- O presidente da República, Luiz Inácio Lula da Silva, criticou a interferência dos Estados Unidos na soberania brasileira durante reunião com ministros em Brasília, no dia 26 de agosto.
- Lula chamou o governo norte-americano de “imperador do planeta Terra” e afirmou que o Brasil possui legislação e constituição que devem ser respeitadas.
- Ele destacou que qualquer violação do espaço aéreo ou marítimo brasileiro será cobrada.
- O presidente também atacou a atuação de Eduardo Bolsonaro (PL) nos Estados Unidos, classificando-a como “maior traição à pátria da história”.

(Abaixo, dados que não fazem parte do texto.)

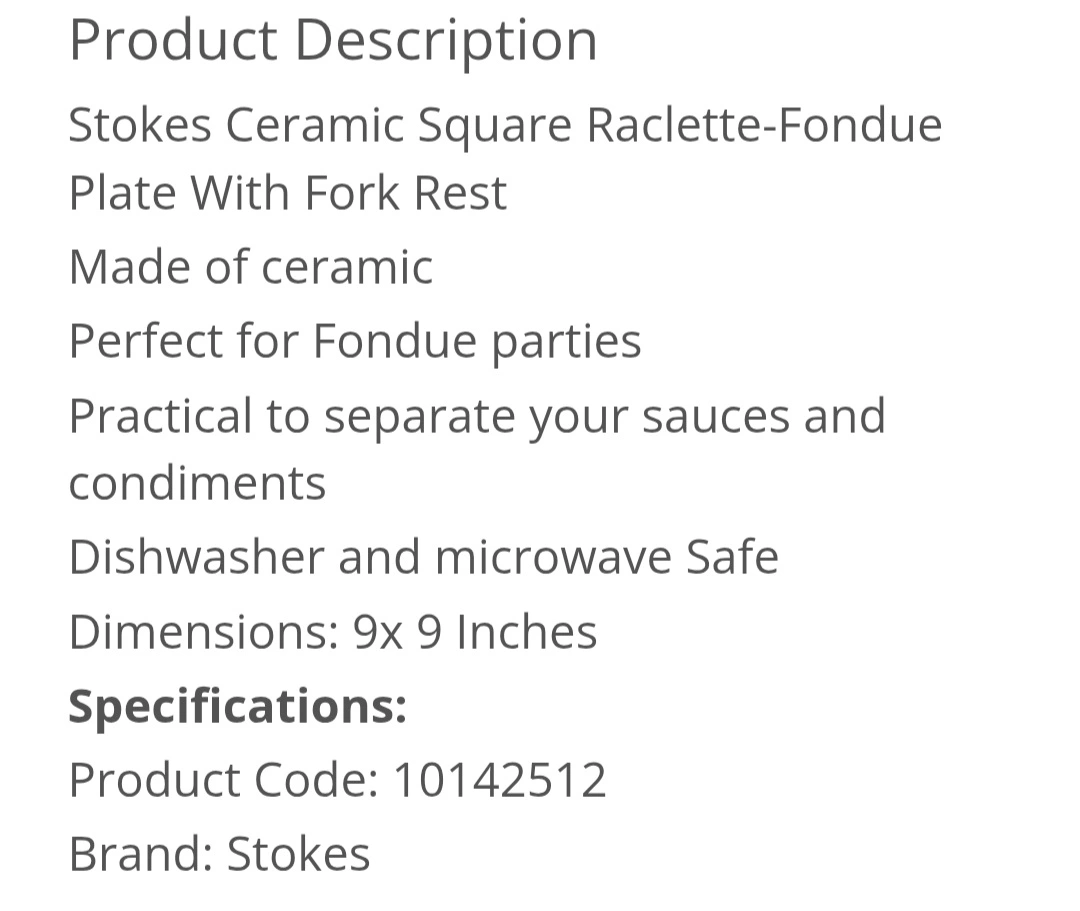Click the word Inches
Image resolution: width=1080 pixels, height=911 pixels.
(527, 632)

- Lula pediu a formação de uma “frente de batalha política” para combater essa situação e reforçar a soberania nacional.
O presidente Luiz Inácio Lula da Silva (PT) voltou a criticar a interferência dos Estados Unidos na soberania brasileira durante uma reunião com ministros em Brasília, nesta terça-feira, 26. Lula afirmou que o governo norte-americano age como um “imperador do planeta Terra”, desafiando a autonomia do Brasil. Ele destacou que o país possui uma legislação e uma constituição que devem ser respeitadas, afirmando que qualquer violação de seu espaço aéreo ou marítimo será cobrada.
O presidente também se mostrou aberto ao diálogo com o governo de Donald Trump, desde que as conversas sejam pautadas por igualdade. “Não aceitamos ser tratados como subalternos”, declarou Lula, enfatizando a importância de relações cordiais, mas sem tolerância à “petulância”. Ele pediu aos ministros que reforcem a soberania brasileira em suas falas, ressaltando que o Brasil busca respeito no cenário internacional.
Críticas ao Clã Bolsonaro
Além das críticas a Trump, Lula aproveitou a ocasião para atacar a atuação de Eduardo Bolsonaro (PL) nos Estados Unidos, chamando-a de “maior traição à pátria da história”. O presidente afirmou que o deputado está insuflando o ódio contra o Brasil e que sua postura é inaceitável. “Um cidadão que já deveria ter sido expulso da Câmara dos Deputados”, afirmou Lula, pedindo a formação de uma “frente de batalha política” para lidar com a situação.
Lula classificou a postura de Eduardo como uma negação da pátria, ressaltando que ele está adotando os EUA como sua nova nação. O presidente concluiu que essa traição deve ser combatida para garantir o respeito ao Brasil no cenário internacional, convocando seus ministros a se unirem em defesa da soberania nacional.